Common bank reconciliation errors
If your balances don’t match after making all the required adjustments, look for the following common types of errors and omissions.
Data entry errors
Errors can occur during manual data entry, such as mistyped amounts or incorrect transaction dates. Use accounting tools like QuickBooks Online whenever possible to reduce the likelihood of these errors.
Omitted transactions
Sometimes transactions are recorded in the bank statement but missed in the books, or vice versa. Regular reconciliation can help catch these omissions. Ensure all transactions are recorded correctly in your books, including amounts, dates, and transaction types.
Transposition errors
Transposition errors occur when numbers are accidentally switched (for example, $123 becomes $132). These errors can significantly impact your reconciliation, so double-check your entries.
Fraudulent transactions
Regular reconciliation is one of the best ways to spot unauthorized transactions quickly. If you find any transactions you don’t recognize, investigate immediately to safeguard your finances.
Timing differences
Timing differences, such as outstanding checks or deposits in transit that haven’t yet been cleared by the bank, are common reconciliation issues. Although these transactions have been recorded in your books, they have not yet cleared the bank, so they don’t appear on the bank statement.

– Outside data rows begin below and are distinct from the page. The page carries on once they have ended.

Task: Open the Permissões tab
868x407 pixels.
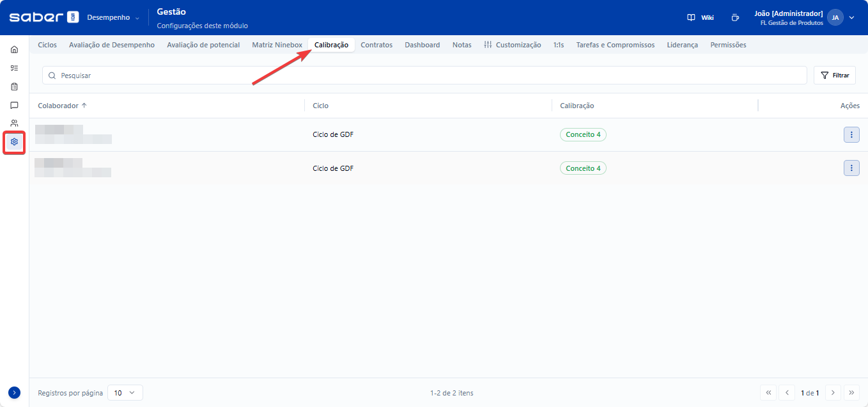Action: pos(728,45)
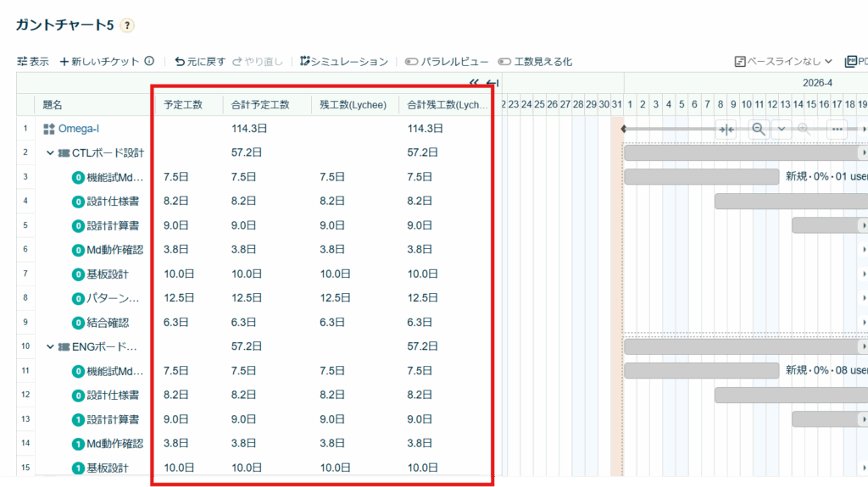Click the 残工数(Lychee) column header
Image resolution: width=868 pixels, height=487 pixels.
(353, 105)
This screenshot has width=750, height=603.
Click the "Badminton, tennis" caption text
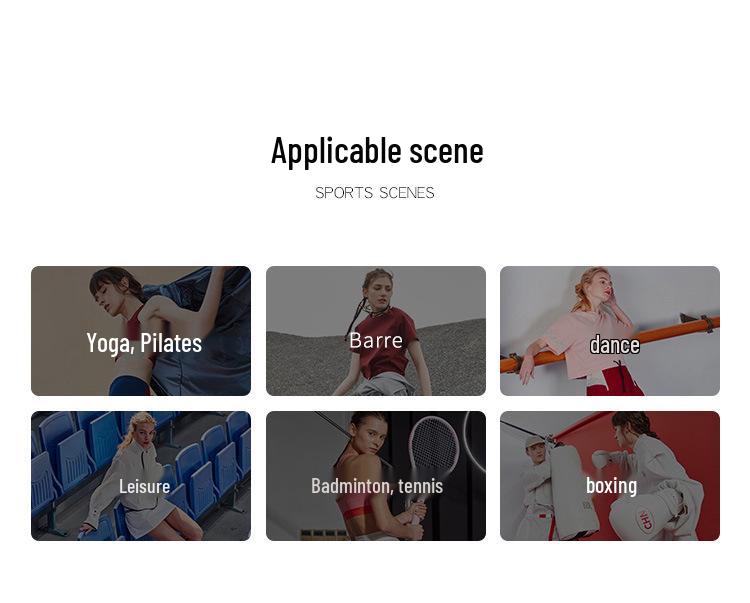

It’s crucial to keep track of these payments properly to minimize disruptions later during the reconciliation process.
Bank errors
Although it's rare, banks can make mistakes too. These errors might include duplicate charges or recording incorrect amounts for transactions. If you identify a bank error, contact them immediately to correct the issue.
Bank service charges
Banks often charge fees for various services, such as account maintenance or expedited payments. These charges may not be known in advance and only become apparent when reviewing the bank statement. When discovered, these fees need to be recorded in the company’s financial records.
Interest earnings
Interest income is another figure that might not be clear until it appears on the bank statement. This amount must be added to the company’s books as part of the reconciliation process.